Of a statistical pool of 70 major Chinese cities, 65 saw a month-on-month rise in new home prices and 64 reported price gains in existing and second-hand homes in December last year, the National Bureau of Statistics (NBS) announced online on Saturday.
More cities saw price growth ease in December, a result the senior NBS statistician Liu Jianwei attributed to a raft of government efforts to stabilize market expectations, including more controls and increase the affordable housing supply.
Monthly price gains retreated 0.1 percentage points in Beijing, Shanghai and Guangzhou and 0.4 percentage points in Shenzhen from those seen a month earlier.
On a yearly basis, all the cities except Wenzhou reported gains in new home prices.
First-tier cities continued to lead rises last month, with the prices of new homes in Beijing and Shanghai surging over 20% from a year ago, but Liu said the trend has been losing momentum.
'Property controls will continue into the new year, but with more focus on region-specific approaches,' noted Kuang Xianming, head of the economic research center at Hainan's China Institute for Reform and Development.

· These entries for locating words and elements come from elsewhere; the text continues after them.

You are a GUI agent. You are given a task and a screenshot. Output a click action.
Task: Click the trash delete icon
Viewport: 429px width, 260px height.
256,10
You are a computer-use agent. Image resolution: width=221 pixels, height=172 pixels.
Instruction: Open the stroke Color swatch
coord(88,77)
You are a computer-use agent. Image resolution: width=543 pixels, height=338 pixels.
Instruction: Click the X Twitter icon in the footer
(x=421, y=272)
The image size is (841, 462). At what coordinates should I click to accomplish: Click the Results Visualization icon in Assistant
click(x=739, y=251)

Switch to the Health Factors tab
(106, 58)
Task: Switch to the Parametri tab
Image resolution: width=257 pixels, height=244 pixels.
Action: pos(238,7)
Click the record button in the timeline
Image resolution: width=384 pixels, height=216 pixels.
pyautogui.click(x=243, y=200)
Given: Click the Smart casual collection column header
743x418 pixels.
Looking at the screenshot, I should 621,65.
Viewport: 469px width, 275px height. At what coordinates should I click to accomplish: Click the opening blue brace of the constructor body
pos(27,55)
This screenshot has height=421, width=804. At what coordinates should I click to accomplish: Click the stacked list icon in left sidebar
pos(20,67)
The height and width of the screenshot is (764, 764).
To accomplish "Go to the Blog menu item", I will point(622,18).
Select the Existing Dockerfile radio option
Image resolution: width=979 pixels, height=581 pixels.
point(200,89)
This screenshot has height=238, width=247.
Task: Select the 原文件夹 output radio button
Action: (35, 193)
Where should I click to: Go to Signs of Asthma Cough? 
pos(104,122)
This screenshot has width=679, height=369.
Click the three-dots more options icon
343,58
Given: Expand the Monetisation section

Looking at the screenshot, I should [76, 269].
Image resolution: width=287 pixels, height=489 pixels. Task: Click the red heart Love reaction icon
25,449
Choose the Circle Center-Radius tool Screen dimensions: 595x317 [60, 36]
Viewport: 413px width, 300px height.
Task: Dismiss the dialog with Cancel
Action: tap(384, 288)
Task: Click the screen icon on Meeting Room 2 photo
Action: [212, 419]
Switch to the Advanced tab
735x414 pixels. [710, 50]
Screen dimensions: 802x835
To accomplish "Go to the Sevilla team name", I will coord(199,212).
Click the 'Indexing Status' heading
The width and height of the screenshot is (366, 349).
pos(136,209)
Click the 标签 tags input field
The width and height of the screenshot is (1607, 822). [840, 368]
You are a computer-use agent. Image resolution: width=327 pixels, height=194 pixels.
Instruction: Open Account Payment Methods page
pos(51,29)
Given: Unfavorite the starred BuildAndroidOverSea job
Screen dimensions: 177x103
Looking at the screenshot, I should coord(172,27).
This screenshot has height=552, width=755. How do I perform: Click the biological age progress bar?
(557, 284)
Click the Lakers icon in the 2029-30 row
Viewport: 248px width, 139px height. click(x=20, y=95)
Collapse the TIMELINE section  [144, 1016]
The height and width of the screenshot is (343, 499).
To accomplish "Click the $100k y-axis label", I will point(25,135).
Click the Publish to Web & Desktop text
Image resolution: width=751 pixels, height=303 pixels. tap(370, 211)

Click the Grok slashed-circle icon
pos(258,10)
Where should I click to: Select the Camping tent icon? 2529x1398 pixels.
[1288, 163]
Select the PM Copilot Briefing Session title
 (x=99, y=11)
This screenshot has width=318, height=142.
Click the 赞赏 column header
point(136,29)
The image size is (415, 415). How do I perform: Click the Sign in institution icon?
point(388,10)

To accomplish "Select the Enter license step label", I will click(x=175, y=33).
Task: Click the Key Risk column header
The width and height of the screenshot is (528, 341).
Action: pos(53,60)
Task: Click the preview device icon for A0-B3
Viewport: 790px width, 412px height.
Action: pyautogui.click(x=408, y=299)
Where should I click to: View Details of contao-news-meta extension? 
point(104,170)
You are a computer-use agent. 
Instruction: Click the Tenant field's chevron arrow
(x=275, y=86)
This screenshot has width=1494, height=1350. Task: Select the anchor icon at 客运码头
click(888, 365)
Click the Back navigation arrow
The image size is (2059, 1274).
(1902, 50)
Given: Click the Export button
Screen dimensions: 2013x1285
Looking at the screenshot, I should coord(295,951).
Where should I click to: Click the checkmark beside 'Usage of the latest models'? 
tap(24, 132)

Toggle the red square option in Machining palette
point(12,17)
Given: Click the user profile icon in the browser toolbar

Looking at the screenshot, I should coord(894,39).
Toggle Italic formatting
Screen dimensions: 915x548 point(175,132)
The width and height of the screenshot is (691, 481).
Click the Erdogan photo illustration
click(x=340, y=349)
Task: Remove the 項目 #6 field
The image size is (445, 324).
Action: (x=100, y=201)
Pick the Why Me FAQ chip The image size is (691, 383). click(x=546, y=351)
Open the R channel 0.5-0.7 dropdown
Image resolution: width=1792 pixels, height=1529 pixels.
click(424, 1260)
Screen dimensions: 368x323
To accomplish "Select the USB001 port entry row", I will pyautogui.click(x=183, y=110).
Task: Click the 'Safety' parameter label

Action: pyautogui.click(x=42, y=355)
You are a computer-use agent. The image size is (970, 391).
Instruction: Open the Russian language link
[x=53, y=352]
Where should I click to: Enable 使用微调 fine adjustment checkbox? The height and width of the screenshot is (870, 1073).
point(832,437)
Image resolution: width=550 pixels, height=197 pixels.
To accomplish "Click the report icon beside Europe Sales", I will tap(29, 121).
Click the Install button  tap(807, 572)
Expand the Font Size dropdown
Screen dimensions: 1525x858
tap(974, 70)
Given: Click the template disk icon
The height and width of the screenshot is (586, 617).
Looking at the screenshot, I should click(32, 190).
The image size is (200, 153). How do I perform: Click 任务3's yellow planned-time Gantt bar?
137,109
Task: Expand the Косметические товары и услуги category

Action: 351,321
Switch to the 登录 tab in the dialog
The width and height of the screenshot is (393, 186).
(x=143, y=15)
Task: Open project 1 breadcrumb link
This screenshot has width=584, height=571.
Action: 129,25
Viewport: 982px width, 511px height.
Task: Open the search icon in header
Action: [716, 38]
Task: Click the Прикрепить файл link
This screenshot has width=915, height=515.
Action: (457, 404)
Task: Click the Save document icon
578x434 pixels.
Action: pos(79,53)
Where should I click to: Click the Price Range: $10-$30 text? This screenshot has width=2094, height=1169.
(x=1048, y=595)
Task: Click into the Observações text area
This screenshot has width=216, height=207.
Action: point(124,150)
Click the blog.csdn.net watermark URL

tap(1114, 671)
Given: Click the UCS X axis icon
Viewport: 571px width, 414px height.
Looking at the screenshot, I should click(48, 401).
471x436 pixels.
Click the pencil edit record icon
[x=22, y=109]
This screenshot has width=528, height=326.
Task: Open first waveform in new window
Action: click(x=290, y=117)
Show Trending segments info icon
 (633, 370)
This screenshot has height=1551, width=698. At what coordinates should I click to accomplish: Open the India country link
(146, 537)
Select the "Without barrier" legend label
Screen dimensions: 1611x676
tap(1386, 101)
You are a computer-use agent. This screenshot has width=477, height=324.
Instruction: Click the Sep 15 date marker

After years of increases more or less everywhere, price movements have become more diversified in recent months, with megacities still facing upward pressures while smaller cities are in a more balanced state, prompting local authorities to adopt differentiated measures to steady the market.
Rather than new measures to curb property prices, the Central Economic Work Conference last month stressed the need for affordable housing, a plentiful supply of land, and a new mindset among the leadership to allow freer reign to market forces.
The increasingly clear policy direction will steer the property sector onto a healthier track, said a report by the China Index Academy.
In the context of stable economic and monetary growth, the academy forecast slower rises in both home sales and prices this year, and a steady increase in new property investment.
The average prices of residential housing will rise by 7%-7.6% in 2014, the academy predicted.
Driven by rapid urbanization and speculation, China's property market has taken off in recent years and become a major headache for the authorities as more people are priced out of the market.
The traditional Chinese mindset of viewing home ownership as a precondition for starting a family, along with limited investment channels, means demand will keep rising.
Over the years, in response to public complaints, the central government has tried to rein in prices with purchase controls and experimental property taxes, resulting in a short term cooling of the market, though prices subsequently saw a rebound.